• Input for this task:

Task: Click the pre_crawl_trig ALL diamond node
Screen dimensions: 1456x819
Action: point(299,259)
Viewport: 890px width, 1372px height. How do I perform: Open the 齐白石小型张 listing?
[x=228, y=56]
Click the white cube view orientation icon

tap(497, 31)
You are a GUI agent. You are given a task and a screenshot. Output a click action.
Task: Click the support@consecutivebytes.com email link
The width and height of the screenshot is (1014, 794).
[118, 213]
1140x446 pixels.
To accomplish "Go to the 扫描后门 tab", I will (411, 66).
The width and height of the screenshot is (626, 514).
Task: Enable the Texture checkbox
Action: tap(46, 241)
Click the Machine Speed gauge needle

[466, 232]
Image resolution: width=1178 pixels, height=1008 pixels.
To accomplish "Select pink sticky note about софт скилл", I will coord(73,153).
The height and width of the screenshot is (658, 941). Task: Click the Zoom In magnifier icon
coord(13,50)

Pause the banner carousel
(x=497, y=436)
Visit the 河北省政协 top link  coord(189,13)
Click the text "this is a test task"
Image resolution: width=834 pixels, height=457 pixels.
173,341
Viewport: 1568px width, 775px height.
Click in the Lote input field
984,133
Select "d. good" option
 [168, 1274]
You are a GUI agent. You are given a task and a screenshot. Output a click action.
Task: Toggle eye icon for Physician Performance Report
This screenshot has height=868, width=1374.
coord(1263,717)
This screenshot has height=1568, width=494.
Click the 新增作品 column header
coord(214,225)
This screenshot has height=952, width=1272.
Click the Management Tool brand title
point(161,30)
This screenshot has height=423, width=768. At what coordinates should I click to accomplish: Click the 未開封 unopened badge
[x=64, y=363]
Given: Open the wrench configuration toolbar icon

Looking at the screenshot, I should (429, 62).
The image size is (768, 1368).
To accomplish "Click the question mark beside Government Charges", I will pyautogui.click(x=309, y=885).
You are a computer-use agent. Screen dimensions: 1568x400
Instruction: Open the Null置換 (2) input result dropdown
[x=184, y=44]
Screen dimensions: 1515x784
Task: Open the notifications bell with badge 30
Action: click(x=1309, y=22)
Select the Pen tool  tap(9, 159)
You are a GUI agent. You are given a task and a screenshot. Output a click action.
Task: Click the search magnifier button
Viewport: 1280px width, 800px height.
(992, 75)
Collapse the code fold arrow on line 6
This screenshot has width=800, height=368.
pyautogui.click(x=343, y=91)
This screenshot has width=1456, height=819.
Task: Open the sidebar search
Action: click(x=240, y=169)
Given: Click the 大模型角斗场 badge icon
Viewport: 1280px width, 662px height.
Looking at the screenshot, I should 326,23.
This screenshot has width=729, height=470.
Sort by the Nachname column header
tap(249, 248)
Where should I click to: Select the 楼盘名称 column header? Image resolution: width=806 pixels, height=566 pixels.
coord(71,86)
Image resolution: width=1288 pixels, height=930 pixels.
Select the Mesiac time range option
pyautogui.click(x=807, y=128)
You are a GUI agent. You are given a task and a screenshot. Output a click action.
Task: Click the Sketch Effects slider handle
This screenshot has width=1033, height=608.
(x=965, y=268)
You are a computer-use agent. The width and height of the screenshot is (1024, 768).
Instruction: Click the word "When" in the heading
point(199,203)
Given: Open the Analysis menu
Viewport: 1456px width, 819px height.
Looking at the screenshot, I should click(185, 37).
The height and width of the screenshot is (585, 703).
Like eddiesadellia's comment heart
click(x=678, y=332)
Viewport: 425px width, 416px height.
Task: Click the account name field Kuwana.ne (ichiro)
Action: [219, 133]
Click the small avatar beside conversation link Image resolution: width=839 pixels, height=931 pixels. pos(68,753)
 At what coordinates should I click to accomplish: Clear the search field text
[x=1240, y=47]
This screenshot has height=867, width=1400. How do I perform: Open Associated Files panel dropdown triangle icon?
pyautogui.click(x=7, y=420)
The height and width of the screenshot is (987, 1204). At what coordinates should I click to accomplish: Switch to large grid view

• Stated task: Copy out all of the records above word for word, with nothing added, dropped, or changed.

• Correct output:
Task: Click the pre_crawl_trig ALL diamond node
Screen dimensions: 1456x819
Action: point(299,259)
Viewport: 890px width, 1372px height. How do I perform: Open the 齐白石小型张 listing?
[x=228, y=56]
Click the white cube view orientation icon

tap(497, 31)
You are a GUI agent. You are given a task and a screenshot. Output a click action.
Task: Click the support@consecutivebytes.com email link
The width and height of the screenshot is (1014, 794).
[118, 213]
1140x446 pixels.
To accomplish "Go to the 扫描后门 tab", I will (411, 66).
The width and height of the screenshot is (626, 514).
Task: Enable the Texture checkbox
Action: tap(46, 241)
Click the Machine Speed gauge needle

[466, 232]
Image resolution: width=1178 pixels, height=1008 pixels.
To accomplish "Select pink sticky note about софт скилл", I will coord(73,153).
The height and width of the screenshot is (658, 941). Task: Click the Zoom In magnifier icon
coord(13,50)

Pause the banner carousel
(x=497, y=436)
Visit the 河北省政协 top link  coord(189,13)
Click the text "this is a test task"
Image resolution: width=834 pixels, height=457 pixels.
173,341
Viewport: 1568px width, 775px height.
Click in the Lote input field
984,133
Select "d. good" option
 [168, 1274]
You are a GUI agent. You are given a task and a screenshot. Output a click action.
Task: Toggle eye icon for Physician Performance Report
This screenshot has height=868, width=1374.
coord(1263,717)
This screenshot has height=1568, width=494.
Click the 新增作品 column header
coord(214,225)
This screenshot has height=952, width=1272.
Click the Management Tool brand title
point(161,30)
This screenshot has height=423, width=768. At what coordinates should I click to accomplish: Click the 未開封 unopened badge
[x=64, y=363]
Given: Open the wrench configuration toolbar icon

Looking at the screenshot, I should (429, 62).
The image size is (768, 1368).
To accomplish "Click the question mark beside Government Charges", I will pyautogui.click(x=309, y=885).
You are a computer-use agent. Screen dimensions: 1568x400
Instruction: Open the Null置換 (2) input result dropdown
[x=184, y=44]
Screen dimensions: 1515x784
Task: Open the notifications bell with badge 30
Action: click(x=1309, y=22)
Select the Pen tool  tap(9, 159)
You are a GUI agent. You are given a task and a screenshot. Output a click action.
Task: Click the search magnifier button
Viewport: 1280px width, 800px height.
(992, 75)
Collapse the code fold arrow on line 6
This screenshot has width=800, height=368.
pyautogui.click(x=343, y=91)
This screenshot has width=1456, height=819.
Task: Open the sidebar search
Action: click(x=240, y=169)
Given: Click the 大模型角斗场 badge icon
Viewport: 1280px width, 662px height.
Looking at the screenshot, I should 326,23.
This screenshot has width=729, height=470.
Sort by the Nachname column header
tap(249, 248)
Where should I click to: Select the 楼盘名称 column header? Image resolution: width=806 pixels, height=566 pixels.
coord(71,86)
Image resolution: width=1288 pixels, height=930 pixels.
Select the Mesiac time range option
pyautogui.click(x=807, y=128)
You are a GUI agent. You are given a task and a screenshot. Output a click action.
Task: Click the Sketch Effects slider handle
This screenshot has width=1033, height=608.
(x=965, y=268)
You are a computer-use agent. The width and height of the screenshot is (1024, 768).
Instruction: Click the word "When" in the heading
point(199,203)
Given: Open the Analysis menu
Viewport: 1456px width, 819px height.
Looking at the screenshot, I should click(185, 37).
The height and width of the screenshot is (585, 703).
Like eddiesadellia's comment heart
click(x=678, y=332)
Viewport: 425px width, 416px height.
Task: Click the account name field Kuwana.ne (ichiro)
Action: [219, 133]
Click the small avatar beside conversation link Image resolution: width=839 pixels, height=931 pixels. pos(68,753)
 At what coordinates should I click to accomplish: Clear the search field text
[x=1240, y=47]
This screenshot has height=867, width=1400. How do I perform: Open Associated Files panel dropdown triangle icon?
pyautogui.click(x=7, y=420)
The height and width of the screenshot is (987, 1204). At what coordinates should I click to accomplish: Switch to large grid view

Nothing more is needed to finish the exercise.